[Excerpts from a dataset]
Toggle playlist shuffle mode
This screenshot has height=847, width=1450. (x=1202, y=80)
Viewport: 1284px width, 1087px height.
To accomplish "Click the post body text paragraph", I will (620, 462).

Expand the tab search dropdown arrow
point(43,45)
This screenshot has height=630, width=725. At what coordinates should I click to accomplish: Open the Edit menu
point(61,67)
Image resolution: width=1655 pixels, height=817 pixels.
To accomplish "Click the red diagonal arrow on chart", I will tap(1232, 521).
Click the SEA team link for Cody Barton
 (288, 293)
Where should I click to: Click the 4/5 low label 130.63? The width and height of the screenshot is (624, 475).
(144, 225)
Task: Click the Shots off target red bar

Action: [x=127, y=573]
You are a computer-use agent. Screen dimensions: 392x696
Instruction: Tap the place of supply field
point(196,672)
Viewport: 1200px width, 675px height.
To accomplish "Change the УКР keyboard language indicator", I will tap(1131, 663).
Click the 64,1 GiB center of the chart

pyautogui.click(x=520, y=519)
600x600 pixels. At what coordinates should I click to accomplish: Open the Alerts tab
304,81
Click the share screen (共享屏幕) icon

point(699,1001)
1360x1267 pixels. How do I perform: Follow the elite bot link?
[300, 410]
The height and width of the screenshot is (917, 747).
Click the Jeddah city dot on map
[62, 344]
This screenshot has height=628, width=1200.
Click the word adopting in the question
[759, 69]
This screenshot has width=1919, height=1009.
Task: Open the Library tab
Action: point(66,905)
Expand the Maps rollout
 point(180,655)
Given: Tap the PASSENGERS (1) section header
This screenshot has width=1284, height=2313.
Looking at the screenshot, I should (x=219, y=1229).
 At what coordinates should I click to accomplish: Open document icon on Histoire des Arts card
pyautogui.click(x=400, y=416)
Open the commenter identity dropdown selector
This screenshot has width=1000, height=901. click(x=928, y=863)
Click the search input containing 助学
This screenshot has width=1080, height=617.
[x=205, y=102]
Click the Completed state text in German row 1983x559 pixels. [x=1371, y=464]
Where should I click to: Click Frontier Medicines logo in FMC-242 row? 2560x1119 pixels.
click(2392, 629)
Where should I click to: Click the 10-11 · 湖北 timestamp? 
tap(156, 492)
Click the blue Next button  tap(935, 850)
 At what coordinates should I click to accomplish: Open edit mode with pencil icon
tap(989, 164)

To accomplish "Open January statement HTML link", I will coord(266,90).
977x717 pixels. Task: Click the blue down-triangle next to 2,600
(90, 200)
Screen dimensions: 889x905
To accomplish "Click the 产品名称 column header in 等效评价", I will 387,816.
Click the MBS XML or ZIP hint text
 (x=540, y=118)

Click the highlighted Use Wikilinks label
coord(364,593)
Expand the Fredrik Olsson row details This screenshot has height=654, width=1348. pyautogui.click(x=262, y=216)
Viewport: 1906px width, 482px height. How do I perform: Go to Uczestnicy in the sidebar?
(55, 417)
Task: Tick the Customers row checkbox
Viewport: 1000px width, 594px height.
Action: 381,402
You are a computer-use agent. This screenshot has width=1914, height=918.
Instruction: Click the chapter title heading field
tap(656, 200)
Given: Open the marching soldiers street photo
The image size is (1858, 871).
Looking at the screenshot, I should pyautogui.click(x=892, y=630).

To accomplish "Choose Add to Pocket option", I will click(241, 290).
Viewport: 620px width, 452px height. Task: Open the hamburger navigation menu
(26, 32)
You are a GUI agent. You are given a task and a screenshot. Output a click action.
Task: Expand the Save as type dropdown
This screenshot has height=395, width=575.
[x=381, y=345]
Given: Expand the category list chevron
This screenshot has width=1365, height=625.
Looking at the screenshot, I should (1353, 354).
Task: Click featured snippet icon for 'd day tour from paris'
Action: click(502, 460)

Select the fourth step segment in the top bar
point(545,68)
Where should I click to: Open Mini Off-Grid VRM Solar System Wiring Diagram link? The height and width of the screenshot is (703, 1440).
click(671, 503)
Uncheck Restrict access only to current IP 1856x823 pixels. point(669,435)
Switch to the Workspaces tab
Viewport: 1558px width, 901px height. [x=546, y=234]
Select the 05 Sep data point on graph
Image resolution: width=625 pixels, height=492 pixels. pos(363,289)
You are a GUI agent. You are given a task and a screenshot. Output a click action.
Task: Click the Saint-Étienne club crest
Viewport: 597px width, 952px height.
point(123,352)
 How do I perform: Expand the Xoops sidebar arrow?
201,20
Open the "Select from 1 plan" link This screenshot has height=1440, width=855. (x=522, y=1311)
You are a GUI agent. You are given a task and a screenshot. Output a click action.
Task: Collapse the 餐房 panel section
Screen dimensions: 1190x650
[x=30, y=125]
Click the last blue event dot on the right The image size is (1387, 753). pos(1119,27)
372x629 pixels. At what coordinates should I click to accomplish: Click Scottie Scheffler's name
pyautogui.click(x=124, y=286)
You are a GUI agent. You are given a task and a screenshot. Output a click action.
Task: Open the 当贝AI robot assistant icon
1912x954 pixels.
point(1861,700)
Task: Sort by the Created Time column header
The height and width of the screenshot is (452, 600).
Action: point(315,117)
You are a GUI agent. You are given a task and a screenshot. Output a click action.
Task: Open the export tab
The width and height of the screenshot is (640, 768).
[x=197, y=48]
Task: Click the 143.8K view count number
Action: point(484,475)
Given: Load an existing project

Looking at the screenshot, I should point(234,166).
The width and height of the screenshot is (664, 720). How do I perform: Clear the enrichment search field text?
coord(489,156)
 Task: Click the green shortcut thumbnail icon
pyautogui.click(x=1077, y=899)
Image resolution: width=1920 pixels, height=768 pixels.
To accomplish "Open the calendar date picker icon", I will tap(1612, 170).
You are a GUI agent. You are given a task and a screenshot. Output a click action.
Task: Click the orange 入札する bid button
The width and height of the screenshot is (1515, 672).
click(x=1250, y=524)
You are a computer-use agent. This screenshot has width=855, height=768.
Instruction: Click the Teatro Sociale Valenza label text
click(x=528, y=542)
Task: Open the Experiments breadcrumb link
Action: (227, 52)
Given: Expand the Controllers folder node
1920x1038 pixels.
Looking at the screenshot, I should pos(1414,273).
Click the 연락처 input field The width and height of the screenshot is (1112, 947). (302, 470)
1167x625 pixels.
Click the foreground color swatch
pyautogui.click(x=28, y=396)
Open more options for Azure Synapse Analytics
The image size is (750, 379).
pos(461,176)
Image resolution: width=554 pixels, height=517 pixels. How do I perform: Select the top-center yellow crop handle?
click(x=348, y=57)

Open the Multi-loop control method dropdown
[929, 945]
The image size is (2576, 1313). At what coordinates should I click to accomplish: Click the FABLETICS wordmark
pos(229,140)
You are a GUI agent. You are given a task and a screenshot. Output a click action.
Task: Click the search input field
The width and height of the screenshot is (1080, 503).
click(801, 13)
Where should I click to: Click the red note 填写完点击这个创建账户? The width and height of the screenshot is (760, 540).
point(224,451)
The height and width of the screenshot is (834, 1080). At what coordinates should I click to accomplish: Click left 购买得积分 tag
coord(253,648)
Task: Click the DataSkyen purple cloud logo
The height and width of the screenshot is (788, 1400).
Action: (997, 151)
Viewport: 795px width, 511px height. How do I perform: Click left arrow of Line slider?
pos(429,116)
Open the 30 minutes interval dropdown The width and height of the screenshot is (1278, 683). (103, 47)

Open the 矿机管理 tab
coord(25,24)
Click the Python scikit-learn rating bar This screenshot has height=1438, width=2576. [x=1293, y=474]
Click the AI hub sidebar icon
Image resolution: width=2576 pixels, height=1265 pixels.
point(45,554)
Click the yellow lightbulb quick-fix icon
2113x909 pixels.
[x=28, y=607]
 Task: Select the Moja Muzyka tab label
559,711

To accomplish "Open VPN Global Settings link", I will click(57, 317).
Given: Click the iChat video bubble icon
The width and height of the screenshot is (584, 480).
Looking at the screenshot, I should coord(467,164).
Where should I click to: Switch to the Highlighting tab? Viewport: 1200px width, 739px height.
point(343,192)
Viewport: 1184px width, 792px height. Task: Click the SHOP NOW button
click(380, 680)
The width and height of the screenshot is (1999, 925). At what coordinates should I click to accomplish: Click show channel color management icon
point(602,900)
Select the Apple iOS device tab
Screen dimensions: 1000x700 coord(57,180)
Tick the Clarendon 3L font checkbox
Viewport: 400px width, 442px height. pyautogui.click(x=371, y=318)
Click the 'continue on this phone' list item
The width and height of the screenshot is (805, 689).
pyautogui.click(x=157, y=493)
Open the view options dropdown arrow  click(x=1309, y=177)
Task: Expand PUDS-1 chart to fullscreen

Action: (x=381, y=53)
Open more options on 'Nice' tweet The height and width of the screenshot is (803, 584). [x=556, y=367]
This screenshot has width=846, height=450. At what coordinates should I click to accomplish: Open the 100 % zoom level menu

### Problem
With the line containing "Where should I click to: Switch" as the first and the last line above as the final one, copy those lines exactly and no others.

### Result of this task
Where should I click to: Switch to the Highlighting tab? Viewport: 1200px width, 739px height.
point(343,192)
Viewport: 1184px width, 792px height. Task: Click the SHOP NOW button
click(380, 680)
The width and height of the screenshot is (1999, 925). At what coordinates should I click to accomplish: Click show channel color management icon
point(602,900)
Select the Apple iOS device tab
Screen dimensions: 1000x700 coord(57,180)
Tick the Clarendon 3L font checkbox
Viewport: 400px width, 442px height. pyautogui.click(x=371, y=318)
Click the 'continue on this phone' list item
The width and height of the screenshot is (805, 689).
pyautogui.click(x=157, y=493)
Open the view options dropdown arrow  click(x=1309, y=177)
Task: Expand PUDS-1 chart to fullscreen

Action: (x=381, y=53)
Open more options on 'Nice' tweet The height and width of the screenshot is (803, 584). [x=556, y=367]
This screenshot has width=846, height=450. At what coordinates should I click to accomplish: Open the 100 % zoom level menu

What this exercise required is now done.